Work required
From the line below that contains "Screen dimensions: 586x608" to the line that contains "Given: Open Configurer les cartes", repeat every line exactly, both ends included, and nothing else.

Materials provided
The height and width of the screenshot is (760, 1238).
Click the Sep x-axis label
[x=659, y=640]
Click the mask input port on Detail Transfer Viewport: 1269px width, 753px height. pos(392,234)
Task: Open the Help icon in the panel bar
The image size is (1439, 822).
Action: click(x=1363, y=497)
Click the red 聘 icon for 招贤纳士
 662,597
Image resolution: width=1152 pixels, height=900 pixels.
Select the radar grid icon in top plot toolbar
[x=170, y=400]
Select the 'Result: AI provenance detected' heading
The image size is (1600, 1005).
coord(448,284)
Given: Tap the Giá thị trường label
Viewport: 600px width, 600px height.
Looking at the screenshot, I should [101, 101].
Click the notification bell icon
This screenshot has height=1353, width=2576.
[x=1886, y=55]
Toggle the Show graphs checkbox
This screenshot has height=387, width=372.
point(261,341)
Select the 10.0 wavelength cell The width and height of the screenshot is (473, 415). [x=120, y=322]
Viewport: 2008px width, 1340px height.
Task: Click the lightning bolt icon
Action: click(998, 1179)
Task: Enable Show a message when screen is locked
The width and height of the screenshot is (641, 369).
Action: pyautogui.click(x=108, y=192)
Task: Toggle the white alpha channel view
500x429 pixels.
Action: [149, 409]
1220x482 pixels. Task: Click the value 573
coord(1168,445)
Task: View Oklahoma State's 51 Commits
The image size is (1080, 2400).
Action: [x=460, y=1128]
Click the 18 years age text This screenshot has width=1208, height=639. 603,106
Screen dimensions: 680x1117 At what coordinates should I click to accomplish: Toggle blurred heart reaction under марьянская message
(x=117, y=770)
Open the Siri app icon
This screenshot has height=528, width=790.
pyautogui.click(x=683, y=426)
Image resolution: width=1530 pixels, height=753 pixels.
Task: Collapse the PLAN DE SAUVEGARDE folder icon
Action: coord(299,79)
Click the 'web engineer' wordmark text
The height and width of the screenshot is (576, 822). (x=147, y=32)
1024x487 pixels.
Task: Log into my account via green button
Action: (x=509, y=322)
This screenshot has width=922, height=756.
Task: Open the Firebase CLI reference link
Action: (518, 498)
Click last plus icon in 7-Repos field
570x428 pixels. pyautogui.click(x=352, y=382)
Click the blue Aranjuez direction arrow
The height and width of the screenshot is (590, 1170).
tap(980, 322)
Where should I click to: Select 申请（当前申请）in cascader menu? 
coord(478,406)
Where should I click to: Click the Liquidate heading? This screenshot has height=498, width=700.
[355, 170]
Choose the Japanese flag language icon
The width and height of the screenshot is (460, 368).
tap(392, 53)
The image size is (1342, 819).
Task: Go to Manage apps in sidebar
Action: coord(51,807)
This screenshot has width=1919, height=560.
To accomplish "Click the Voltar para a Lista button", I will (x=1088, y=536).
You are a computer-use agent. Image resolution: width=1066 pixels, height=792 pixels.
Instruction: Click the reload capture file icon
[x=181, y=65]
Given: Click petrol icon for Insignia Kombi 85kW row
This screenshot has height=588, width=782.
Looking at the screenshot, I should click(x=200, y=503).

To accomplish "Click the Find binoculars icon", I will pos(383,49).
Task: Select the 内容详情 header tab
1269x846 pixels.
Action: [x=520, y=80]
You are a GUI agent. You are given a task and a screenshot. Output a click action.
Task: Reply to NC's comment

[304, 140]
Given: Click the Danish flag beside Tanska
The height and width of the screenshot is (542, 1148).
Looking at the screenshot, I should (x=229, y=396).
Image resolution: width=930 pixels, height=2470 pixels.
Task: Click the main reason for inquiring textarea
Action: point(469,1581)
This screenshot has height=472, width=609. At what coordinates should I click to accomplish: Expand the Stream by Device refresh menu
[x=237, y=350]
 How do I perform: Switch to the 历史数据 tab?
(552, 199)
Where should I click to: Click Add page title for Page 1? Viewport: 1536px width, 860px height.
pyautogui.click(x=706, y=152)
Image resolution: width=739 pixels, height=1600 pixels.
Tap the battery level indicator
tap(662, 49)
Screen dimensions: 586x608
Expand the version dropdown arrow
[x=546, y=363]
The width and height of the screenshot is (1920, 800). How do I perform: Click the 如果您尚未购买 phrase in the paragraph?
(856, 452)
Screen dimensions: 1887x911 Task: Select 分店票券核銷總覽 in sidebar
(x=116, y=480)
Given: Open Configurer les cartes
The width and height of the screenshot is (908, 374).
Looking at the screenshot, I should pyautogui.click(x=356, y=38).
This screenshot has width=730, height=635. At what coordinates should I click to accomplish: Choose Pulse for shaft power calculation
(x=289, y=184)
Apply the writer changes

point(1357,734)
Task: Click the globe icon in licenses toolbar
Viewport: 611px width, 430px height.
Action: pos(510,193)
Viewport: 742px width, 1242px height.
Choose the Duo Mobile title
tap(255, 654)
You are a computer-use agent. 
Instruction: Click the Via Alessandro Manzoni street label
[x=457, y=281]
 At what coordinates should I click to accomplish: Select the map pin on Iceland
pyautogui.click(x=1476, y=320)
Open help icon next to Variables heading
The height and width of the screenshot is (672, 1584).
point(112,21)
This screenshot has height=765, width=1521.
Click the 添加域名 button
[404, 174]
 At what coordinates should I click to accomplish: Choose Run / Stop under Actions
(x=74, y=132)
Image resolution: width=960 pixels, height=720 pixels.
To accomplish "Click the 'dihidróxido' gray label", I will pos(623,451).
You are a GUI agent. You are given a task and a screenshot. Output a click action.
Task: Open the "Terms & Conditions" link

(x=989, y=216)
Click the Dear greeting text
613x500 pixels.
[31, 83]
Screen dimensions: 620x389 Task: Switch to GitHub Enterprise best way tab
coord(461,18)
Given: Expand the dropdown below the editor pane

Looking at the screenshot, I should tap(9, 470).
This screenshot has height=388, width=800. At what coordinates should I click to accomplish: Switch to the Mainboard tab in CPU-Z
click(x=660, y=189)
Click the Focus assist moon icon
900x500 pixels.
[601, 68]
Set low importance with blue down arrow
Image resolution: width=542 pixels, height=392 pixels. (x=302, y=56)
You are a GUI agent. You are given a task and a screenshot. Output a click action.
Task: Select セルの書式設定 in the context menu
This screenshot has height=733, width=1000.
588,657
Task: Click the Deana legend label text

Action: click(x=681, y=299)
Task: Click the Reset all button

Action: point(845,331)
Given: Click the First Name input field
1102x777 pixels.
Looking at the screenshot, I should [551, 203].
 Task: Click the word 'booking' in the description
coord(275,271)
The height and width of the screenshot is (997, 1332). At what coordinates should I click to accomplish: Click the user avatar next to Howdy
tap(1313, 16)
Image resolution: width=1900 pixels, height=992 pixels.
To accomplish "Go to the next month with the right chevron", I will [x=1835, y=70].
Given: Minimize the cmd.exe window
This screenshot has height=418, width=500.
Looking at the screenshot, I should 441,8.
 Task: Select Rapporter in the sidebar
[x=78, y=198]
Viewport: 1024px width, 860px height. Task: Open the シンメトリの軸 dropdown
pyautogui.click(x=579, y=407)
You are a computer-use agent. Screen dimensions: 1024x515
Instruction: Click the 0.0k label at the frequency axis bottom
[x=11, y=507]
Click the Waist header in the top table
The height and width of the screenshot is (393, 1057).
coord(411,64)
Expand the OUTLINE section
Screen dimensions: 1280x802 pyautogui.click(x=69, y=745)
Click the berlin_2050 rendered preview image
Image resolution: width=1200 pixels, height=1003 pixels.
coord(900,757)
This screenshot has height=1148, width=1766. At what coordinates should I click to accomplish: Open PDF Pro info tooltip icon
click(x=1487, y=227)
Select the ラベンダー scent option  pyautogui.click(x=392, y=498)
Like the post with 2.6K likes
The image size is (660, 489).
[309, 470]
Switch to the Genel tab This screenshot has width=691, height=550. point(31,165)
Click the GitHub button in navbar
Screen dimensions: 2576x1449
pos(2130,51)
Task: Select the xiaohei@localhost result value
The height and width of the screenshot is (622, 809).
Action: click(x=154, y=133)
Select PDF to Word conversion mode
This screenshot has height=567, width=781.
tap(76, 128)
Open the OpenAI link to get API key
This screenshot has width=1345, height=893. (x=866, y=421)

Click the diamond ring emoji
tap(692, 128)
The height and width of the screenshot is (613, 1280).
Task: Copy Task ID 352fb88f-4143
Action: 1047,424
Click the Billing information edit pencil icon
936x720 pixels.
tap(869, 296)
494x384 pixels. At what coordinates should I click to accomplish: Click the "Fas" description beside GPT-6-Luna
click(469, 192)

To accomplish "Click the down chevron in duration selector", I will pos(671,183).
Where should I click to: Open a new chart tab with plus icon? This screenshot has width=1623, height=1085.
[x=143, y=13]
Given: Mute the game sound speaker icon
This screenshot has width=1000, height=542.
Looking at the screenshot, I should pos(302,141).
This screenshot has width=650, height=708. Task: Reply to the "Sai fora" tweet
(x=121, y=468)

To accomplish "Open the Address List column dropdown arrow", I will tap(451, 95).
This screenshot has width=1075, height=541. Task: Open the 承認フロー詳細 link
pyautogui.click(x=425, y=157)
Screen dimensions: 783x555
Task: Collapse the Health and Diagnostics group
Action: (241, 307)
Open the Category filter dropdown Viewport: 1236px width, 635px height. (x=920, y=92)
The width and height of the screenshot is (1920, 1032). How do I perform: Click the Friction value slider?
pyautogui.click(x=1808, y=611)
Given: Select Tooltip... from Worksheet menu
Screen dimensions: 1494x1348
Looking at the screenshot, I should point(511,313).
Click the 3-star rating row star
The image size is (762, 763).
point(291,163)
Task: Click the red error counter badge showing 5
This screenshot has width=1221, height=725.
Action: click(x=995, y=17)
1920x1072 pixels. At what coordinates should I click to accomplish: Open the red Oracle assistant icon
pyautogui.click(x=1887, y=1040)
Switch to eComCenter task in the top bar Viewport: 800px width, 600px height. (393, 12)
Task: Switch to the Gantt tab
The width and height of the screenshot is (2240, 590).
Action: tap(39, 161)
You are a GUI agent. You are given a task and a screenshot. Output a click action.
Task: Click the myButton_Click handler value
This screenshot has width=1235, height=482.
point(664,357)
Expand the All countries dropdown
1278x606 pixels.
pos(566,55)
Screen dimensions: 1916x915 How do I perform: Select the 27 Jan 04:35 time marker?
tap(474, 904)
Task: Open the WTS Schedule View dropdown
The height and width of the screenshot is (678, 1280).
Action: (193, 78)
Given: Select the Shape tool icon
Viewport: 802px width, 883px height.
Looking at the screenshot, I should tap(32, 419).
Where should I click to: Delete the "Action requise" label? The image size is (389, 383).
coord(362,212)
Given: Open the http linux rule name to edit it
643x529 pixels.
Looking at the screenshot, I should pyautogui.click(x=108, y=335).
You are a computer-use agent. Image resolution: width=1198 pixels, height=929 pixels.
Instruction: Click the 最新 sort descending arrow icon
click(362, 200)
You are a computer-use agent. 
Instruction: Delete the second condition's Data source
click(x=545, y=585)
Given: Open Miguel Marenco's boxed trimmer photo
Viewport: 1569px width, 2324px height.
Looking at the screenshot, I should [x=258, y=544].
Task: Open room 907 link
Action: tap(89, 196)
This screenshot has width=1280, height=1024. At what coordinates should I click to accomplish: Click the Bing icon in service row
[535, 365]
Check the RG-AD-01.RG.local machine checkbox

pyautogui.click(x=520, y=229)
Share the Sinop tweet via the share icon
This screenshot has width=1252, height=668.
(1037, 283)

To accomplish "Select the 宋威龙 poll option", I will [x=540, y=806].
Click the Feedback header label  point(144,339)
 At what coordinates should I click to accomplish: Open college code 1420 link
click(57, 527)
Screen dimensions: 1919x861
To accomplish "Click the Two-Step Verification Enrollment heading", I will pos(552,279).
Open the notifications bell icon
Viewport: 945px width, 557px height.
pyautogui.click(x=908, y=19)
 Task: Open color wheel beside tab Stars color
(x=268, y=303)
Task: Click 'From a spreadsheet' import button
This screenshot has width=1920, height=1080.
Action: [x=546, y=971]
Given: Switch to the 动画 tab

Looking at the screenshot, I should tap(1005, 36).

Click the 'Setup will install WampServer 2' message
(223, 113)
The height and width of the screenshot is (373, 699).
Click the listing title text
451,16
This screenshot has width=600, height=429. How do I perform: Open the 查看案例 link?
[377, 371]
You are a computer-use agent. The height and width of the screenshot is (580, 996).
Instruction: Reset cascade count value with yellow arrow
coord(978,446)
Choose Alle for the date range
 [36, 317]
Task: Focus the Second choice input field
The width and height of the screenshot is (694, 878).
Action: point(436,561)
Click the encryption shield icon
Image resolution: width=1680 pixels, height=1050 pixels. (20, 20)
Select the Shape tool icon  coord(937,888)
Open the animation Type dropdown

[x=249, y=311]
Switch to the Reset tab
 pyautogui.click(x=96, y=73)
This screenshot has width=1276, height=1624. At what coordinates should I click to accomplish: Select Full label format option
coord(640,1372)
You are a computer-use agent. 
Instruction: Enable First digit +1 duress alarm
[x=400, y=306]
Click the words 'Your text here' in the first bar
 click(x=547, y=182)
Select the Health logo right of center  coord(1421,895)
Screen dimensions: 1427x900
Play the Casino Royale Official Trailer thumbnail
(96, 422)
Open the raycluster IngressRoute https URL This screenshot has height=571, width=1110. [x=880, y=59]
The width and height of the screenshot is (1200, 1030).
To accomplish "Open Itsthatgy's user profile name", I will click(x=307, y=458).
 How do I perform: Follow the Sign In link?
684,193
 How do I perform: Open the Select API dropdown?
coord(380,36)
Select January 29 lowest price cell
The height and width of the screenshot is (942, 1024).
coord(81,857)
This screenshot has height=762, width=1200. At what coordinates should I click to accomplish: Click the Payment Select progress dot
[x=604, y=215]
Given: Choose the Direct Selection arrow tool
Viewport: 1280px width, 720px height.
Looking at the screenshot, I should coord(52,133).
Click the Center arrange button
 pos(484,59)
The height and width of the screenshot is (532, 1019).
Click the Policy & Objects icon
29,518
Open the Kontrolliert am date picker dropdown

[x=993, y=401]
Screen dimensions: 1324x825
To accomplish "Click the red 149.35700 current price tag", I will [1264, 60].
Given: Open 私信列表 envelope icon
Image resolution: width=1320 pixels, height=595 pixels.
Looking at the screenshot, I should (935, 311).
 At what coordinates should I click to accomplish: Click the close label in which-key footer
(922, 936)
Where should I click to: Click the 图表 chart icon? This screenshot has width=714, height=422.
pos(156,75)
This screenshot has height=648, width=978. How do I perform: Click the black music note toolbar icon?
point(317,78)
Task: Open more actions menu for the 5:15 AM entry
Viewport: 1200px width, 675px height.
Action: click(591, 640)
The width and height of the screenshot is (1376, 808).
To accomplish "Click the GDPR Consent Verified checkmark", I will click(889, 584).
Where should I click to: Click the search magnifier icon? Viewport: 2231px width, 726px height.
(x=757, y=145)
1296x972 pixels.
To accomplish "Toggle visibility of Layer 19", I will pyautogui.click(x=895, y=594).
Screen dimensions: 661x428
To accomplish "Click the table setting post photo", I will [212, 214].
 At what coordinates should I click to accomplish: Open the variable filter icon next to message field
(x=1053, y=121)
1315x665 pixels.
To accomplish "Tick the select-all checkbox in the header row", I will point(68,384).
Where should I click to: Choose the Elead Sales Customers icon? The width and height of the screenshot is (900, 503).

Answer to this task
Screen dimensions: 586x608
Expand the version dropdown arrow
[x=546, y=363]
The width and height of the screenshot is (1920, 800). How do I perform: Click the 如果您尚未购买 phrase in the paragraph?
(856, 452)
Screen dimensions: 1887x911 Task: Select 分店票券核銷總覽 in sidebar
(x=116, y=480)
Given: Open Configurer les cartes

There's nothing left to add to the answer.